● Your goal:
Retype every one of the entries below word for word, keeping each line and its order unchanged.

● Entries for locating text and items:

--------------------------------------------------

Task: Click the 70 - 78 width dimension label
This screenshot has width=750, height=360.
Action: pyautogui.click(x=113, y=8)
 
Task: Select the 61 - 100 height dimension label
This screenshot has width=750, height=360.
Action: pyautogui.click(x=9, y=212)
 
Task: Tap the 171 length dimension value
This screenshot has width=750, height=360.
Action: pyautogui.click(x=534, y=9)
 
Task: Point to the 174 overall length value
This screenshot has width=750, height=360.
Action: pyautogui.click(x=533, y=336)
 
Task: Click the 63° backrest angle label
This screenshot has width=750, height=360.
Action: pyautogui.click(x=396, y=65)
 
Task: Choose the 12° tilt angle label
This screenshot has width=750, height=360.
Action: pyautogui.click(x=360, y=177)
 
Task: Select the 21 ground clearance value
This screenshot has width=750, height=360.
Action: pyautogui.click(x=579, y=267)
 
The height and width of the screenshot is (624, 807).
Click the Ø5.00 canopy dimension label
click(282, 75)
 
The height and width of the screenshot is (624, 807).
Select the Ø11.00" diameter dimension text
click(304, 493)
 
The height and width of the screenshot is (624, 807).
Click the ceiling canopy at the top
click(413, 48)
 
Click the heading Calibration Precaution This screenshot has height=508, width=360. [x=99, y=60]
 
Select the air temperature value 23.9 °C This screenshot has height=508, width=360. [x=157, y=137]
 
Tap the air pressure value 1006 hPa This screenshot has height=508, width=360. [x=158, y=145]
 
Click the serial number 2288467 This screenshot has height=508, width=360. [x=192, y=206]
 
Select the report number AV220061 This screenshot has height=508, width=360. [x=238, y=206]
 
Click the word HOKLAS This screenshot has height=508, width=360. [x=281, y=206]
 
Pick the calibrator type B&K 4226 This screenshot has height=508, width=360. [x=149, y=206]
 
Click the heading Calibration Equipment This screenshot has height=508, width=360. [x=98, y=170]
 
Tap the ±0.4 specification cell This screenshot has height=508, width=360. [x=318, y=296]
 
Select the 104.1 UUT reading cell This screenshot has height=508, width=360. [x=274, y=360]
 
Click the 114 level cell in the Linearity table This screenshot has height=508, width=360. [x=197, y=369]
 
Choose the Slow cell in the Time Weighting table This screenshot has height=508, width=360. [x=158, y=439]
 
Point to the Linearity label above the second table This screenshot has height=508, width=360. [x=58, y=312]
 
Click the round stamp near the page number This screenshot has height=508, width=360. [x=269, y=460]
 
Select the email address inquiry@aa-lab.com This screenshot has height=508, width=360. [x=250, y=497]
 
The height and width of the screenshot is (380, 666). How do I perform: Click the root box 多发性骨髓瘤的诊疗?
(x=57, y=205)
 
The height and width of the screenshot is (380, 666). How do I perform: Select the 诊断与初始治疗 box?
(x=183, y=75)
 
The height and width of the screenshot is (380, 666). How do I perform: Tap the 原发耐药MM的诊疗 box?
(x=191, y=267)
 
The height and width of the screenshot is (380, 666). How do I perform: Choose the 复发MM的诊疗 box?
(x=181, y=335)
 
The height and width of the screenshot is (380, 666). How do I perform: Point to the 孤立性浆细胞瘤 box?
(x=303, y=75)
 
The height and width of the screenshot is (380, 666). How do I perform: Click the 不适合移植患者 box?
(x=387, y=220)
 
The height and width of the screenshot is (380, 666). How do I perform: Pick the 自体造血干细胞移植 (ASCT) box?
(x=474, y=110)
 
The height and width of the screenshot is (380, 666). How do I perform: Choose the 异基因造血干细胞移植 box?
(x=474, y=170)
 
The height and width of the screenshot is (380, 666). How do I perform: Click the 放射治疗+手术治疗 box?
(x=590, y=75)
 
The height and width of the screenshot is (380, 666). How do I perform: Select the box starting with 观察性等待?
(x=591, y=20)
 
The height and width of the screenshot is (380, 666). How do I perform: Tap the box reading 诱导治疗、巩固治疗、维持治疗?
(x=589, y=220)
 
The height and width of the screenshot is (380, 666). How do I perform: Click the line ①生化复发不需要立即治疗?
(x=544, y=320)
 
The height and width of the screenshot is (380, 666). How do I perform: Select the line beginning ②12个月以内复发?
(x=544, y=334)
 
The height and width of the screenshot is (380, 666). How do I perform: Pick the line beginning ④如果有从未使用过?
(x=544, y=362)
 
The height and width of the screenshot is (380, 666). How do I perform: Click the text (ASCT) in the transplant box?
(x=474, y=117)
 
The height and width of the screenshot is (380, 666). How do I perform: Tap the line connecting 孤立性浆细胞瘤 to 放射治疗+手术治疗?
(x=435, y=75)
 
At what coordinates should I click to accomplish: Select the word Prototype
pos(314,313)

--------------------------------------------------

● Exercise output:
Task: Click the 70 - 78 width dimension label
This screenshot has width=750, height=360.
Action: pyautogui.click(x=113, y=8)
 
Task: Select the 61 - 100 height dimension label
This screenshot has width=750, height=360.
Action: pyautogui.click(x=9, y=212)
 
Task: Tap the 171 length dimension value
This screenshot has width=750, height=360.
Action: pyautogui.click(x=534, y=9)
 
Task: Point to the 174 overall length value
This screenshot has width=750, height=360.
Action: pyautogui.click(x=533, y=336)
 
Task: Click the 63° backrest angle label
This screenshot has width=750, height=360.
Action: pyautogui.click(x=396, y=65)
 
Task: Choose the 12° tilt angle label
This screenshot has width=750, height=360.
Action: pyautogui.click(x=360, y=177)
 
Task: Select the 21 ground clearance value
This screenshot has width=750, height=360.
Action: pyautogui.click(x=579, y=267)
 
The height and width of the screenshot is (624, 807).
Click the Ø5.00 canopy dimension label
click(282, 75)
 
The height and width of the screenshot is (624, 807).
Select the Ø11.00" diameter dimension text
click(304, 493)
 
The height and width of the screenshot is (624, 807).
Click the ceiling canopy at the top
click(413, 48)
 
Click the heading Calibration Precaution This screenshot has height=508, width=360. [x=99, y=60]
 
Select the air temperature value 23.9 °C This screenshot has height=508, width=360. [x=157, y=137]
 
Tap the air pressure value 1006 hPa This screenshot has height=508, width=360. [x=158, y=145]
 
Click the serial number 2288467 This screenshot has height=508, width=360. [x=192, y=206]
 
Select the report number AV220061 This screenshot has height=508, width=360. [x=238, y=206]
 
Click the word HOKLAS This screenshot has height=508, width=360. [x=281, y=206]
 
Pick the calibrator type B&K 4226 This screenshot has height=508, width=360. [x=149, y=206]
 
Click the heading Calibration Equipment This screenshot has height=508, width=360. [x=98, y=170]
 
Tap the ±0.4 specification cell This screenshot has height=508, width=360. [x=318, y=296]
 
Select the 104.1 UUT reading cell This screenshot has height=508, width=360. [x=274, y=360]
 
Click the 114 level cell in the Linearity table This screenshot has height=508, width=360. [x=197, y=369]
 
Choose the Slow cell in the Time Weighting table This screenshot has height=508, width=360. [x=158, y=439]
 
Point to the Linearity label above the second table This screenshot has height=508, width=360. [x=58, y=312]
 
Click the round stamp near the page number This screenshot has height=508, width=360. [x=269, y=460]
 
Select the email address inquiry@aa-lab.com This screenshot has height=508, width=360. [x=250, y=497]
 
The height and width of the screenshot is (380, 666). How do I perform: Click the root box 多发性骨髓瘤的诊疗?
(x=57, y=205)
 
The height and width of the screenshot is (380, 666). How do I perform: Select the 诊断与初始治疗 box?
(x=183, y=75)
 
The height and width of the screenshot is (380, 666). How do I perform: Tap the 原发耐药MM的诊疗 box?
(x=191, y=267)
 
The height and width of the screenshot is (380, 666). How do I perform: Choose the 复发MM的诊疗 box?
(x=181, y=335)
 
The height and width of the screenshot is (380, 666). How do I perform: Point to the 孤立性浆细胞瘤 box?
(x=303, y=75)
 
The height and width of the screenshot is (380, 666). How do I perform: Click the 不适合移植患者 box?
(x=387, y=220)
 
The height and width of the screenshot is (380, 666). How do I perform: Pick the 自体造血干细胞移植 (ASCT) box?
(x=474, y=110)
 
The height and width of the screenshot is (380, 666). How do I perform: Choose the 异基因造血干细胞移植 box?
(x=474, y=170)
 
The height and width of the screenshot is (380, 666). How do I perform: Click the 放射治疗+手术治疗 box?
(x=590, y=75)
 
The height and width of the screenshot is (380, 666). How do I perform: Select the box starting with 观察性等待?
(x=591, y=20)
 
The height and width of the screenshot is (380, 666). How do I perform: Tap the box reading 诱导治疗、巩固治疗、维持治疗?
(x=589, y=220)
 
The height and width of the screenshot is (380, 666). How do I perform: Click the line ①生化复发不需要立即治疗?
(x=544, y=320)
 
The height and width of the screenshot is (380, 666). How do I perform: Select the line beginning ②12个月以内复发?
(x=544, y=334)
 
The height and width of the screenshot is (380, 666). How do I perform: Pick the line beginning ④如果有从未使用过?
(x=544, y=362)
 
The height and width of the screenshot is (380, 666). How do I perform: Click the text (ASCT) in the transplant box?
(x=474, y=117)
 
The height and width of the screenshot is (380, 666). How do I perform: Tap the line connecting 孤立性浆细胞瘤 to 放射治疗+手术治疗?
(x=435, y=75)
 
At what coordinates should I click to accomplish: Select the word Prototype
pos(314,313)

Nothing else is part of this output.